ASTM E0722-19 - Standard Practice for Characterizing Neutron Fluence Spectra in Terms of an Equivalent Monoenergetic Neutron Fluence for Radiation-Hardness Testing of Electronics
Standard Practice for Characterizing Neutron Fluence Spectra in Terms of an Equivalent Monoenergetic Neutron Fluence for Radiation-Hardness Testing of Electronics
Standard number: | ASTM E0722-19 |
Released: | 01.10.2019 |
Status: | Active |
Pages: | 28 |
Section: | 12.02 |
Keywords: | displacement damage; electronic hardness; gallium arsenide; hardness parameter; silicon; silicon damage; silicon equivalent damage (SED); 1–MeV equivalent fluence; |
1.1 This practice covers procedures for characterizing neutron fluence from a source in terms of an equivalent monoenergetic neutron fluence. It is applicable to neutron effects testing, to the development of test specifications, and to the characterization of neutron test environments. The sources may have a broad neutron-energy range, or may be mono-energetic neutron sources with energies up to 20 MeV. This practice is not applicable in cases where the predominant source of displacement damage is from neutrons of energy less than 10 keV. The relevant equivalence is in terms of a specified effect on certain physical properties of materials upon which the source spectrum is incident. In order to achieve this, knowledge of the effects of neutrons as a function of energy on the specific property of the material of interest is required. Sharp variations in the effects with neutron energy may limit the usefulness of this practice in the case of mono-energetic sources.

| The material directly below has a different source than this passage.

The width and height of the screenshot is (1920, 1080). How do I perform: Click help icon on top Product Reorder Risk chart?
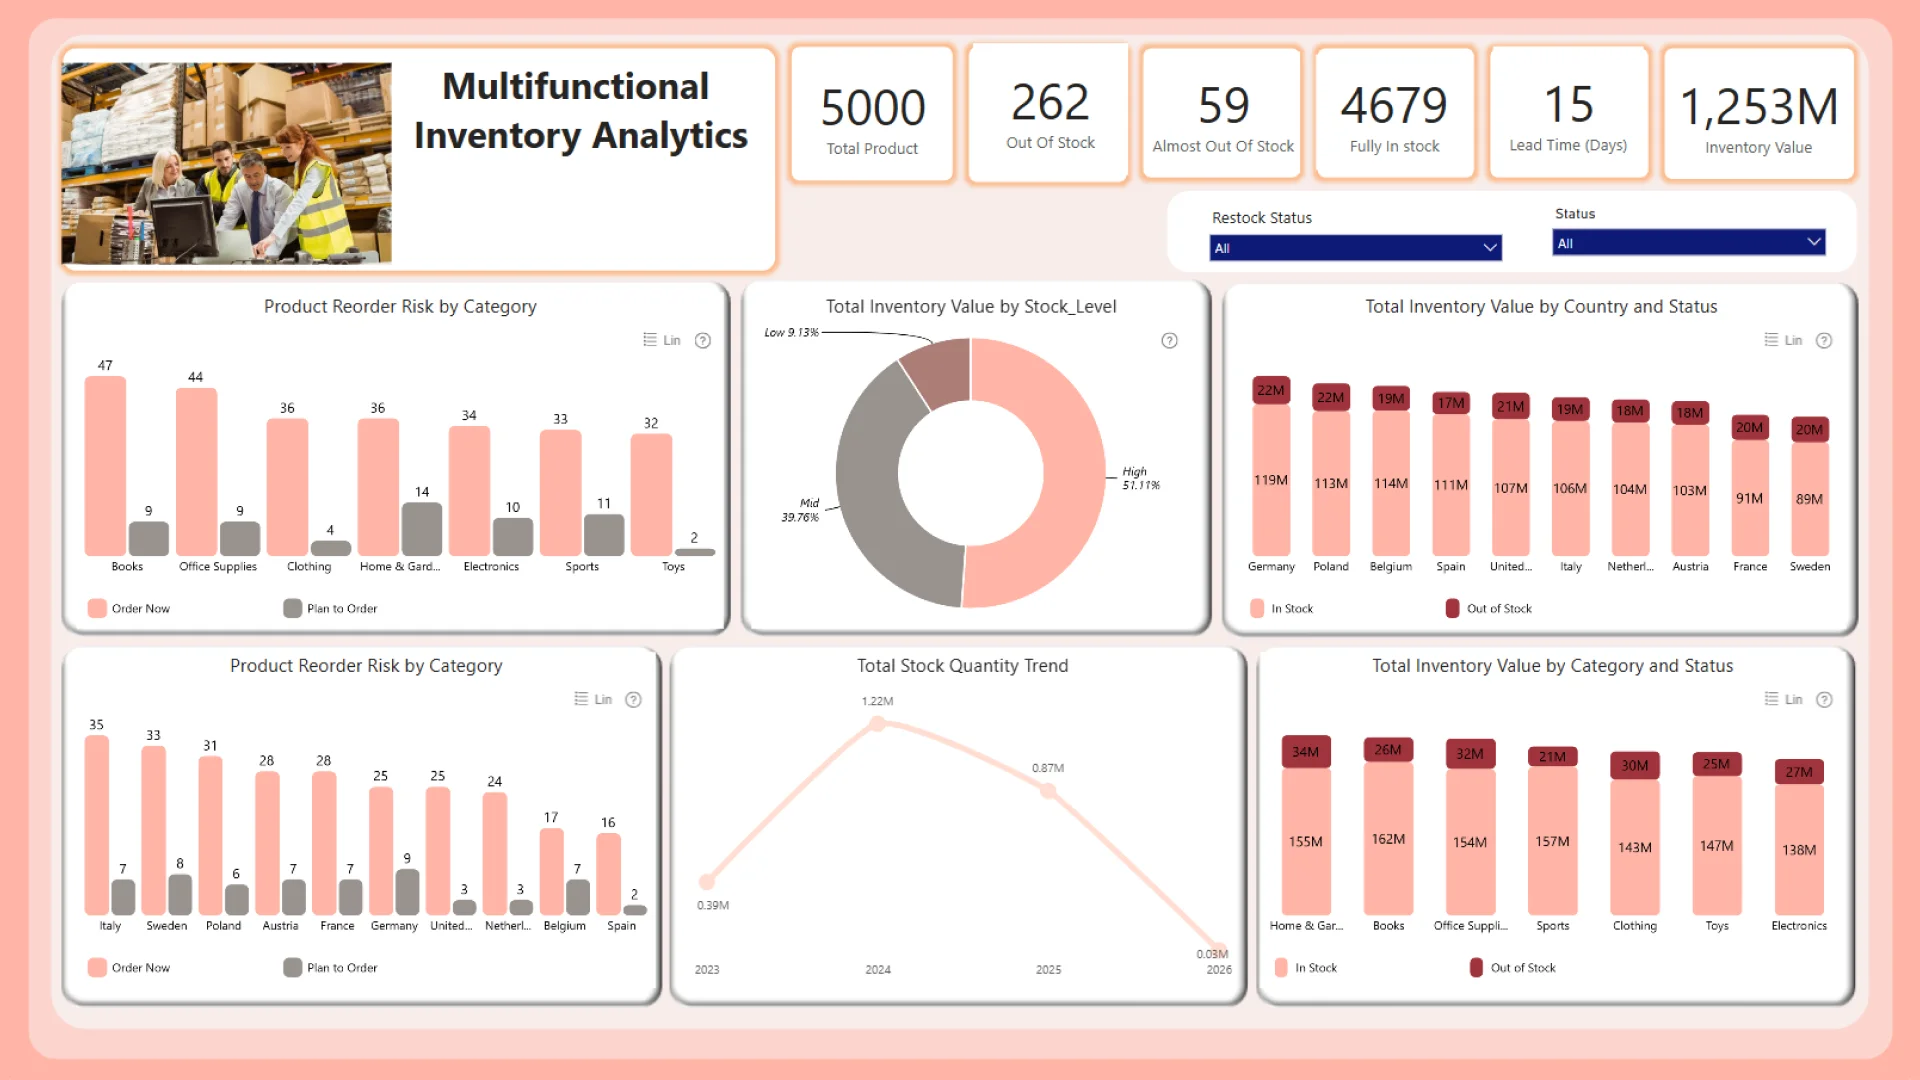point(703,340)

1.2 This practice is presented in a manner to be of general application to a variety of materials and sources. Correlation between displacements (1-3)2 caused by different particles (electrons, neutrons, protons, and heavy ions) is out of the scope of this practice but is addressed in Practice E3084. In radiation-hardness testing of electronic semiconductor devices, specific materials of interest include silicon and gallium arsenide, and the neutron sources generally are test and research reactors and californium-252 irradiators.

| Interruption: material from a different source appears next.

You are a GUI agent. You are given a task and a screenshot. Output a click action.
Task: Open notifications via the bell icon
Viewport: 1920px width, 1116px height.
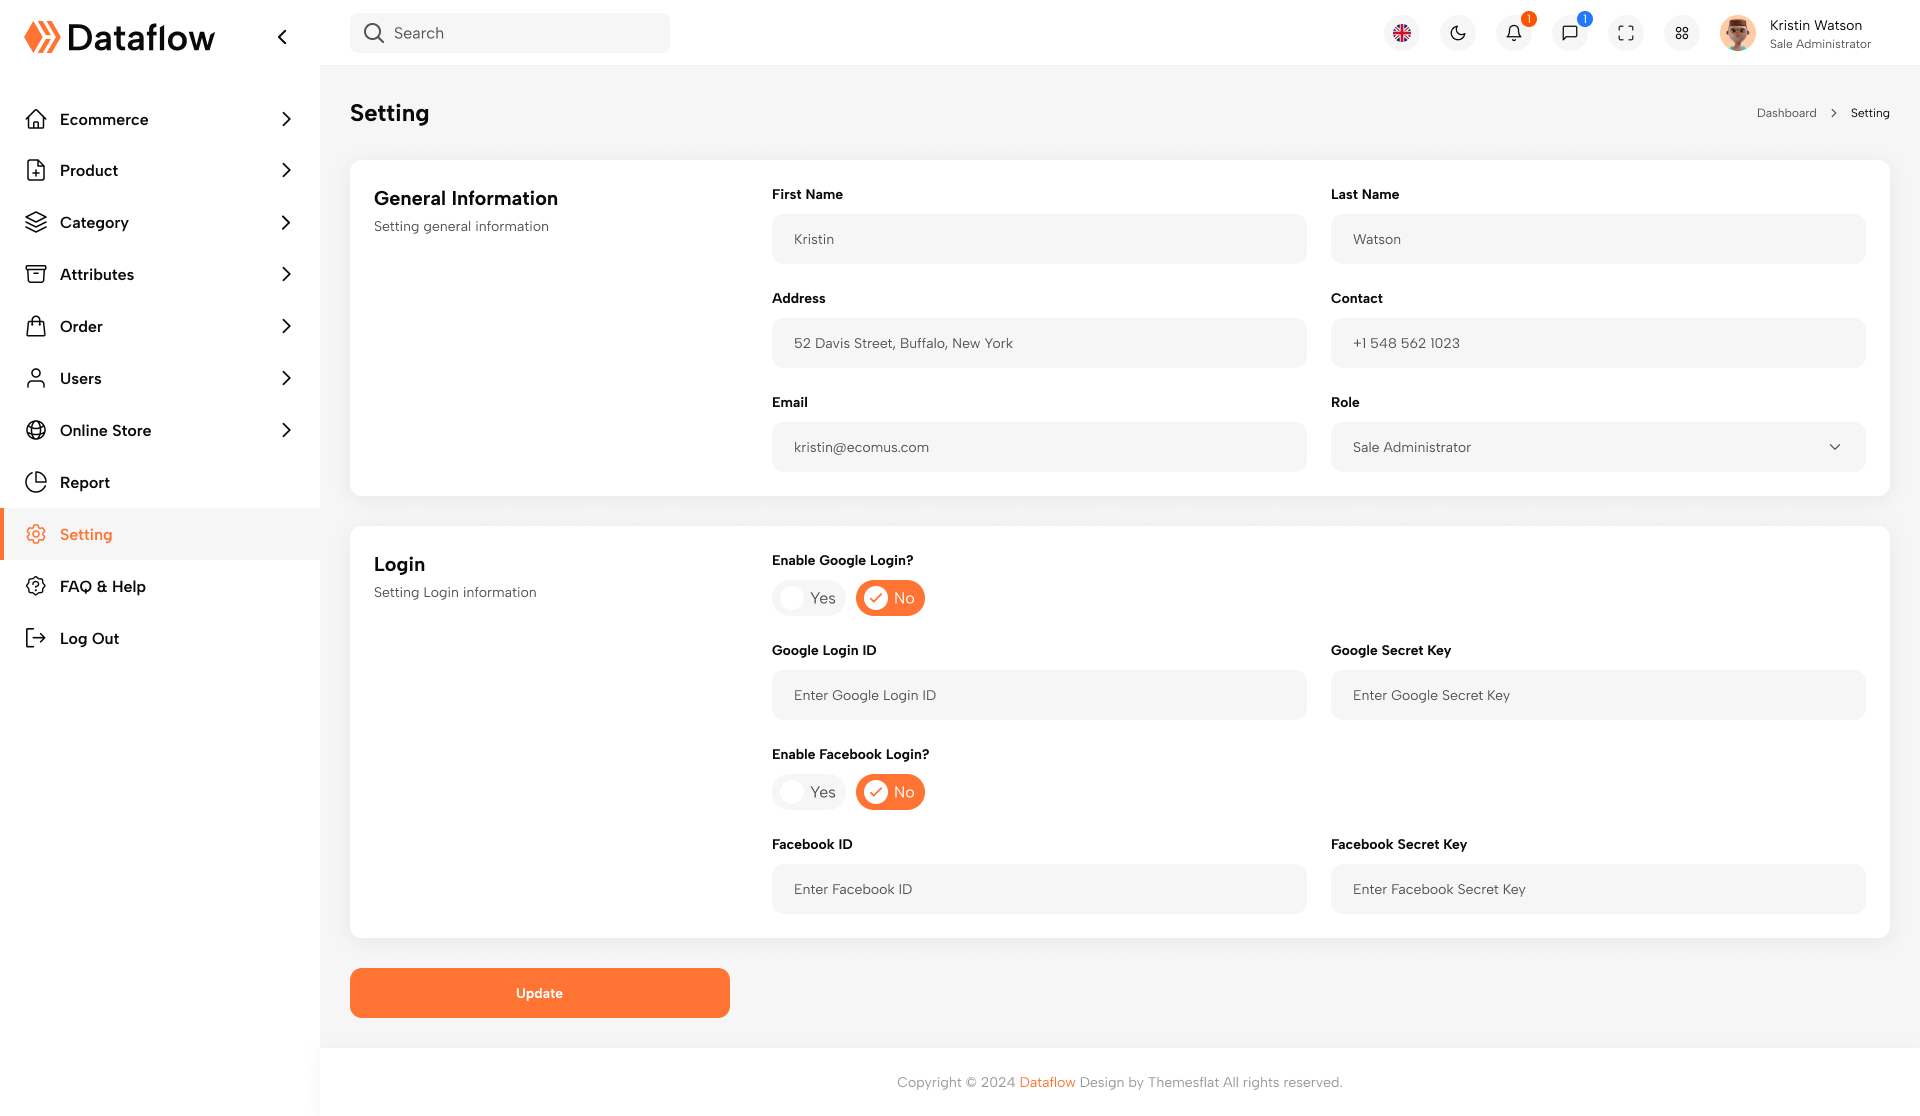point(1513,33)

1.3 The technique involved relies on the following factors: (1) a detailed determination of the fluence spectrum of the neutron source, and (2) a knowledge of the degradation (damage) effects of neutrons as a function of energy on specific material properties.
1.4 The detailed determination of the neutron fluence spectrum referred to in 1.3 need not be performed afresh for each test exposure, provided the exposure conditions are repeatable. When the spectrum determination is not repeated, a neutron fluence monitor shall be used for each test exposure.
1.5 The values stated in SI units are to be regarded as standard. No other units of measurement are included in this standard, except for MeV, keV, eV, MeV·mbarn, rad(Si)·cm2, and rad(GaAs)·cm2.
1.6 This standard does not purport to address all of the safety concerns, if any, associated with its use. It is the responsibility of the user of this standard to establish appropriate safety, health, and environmental practices and determine the applicability of regulatory limitations prior to use.
1.7 This international standard was developed in accordance with internationally recognized principles on standardization established in the Decision on Principles for the Development of International Standards, Guides and Recommendations issued by the World Trade Organization Technical Barriers to Trade (TBT) Committee.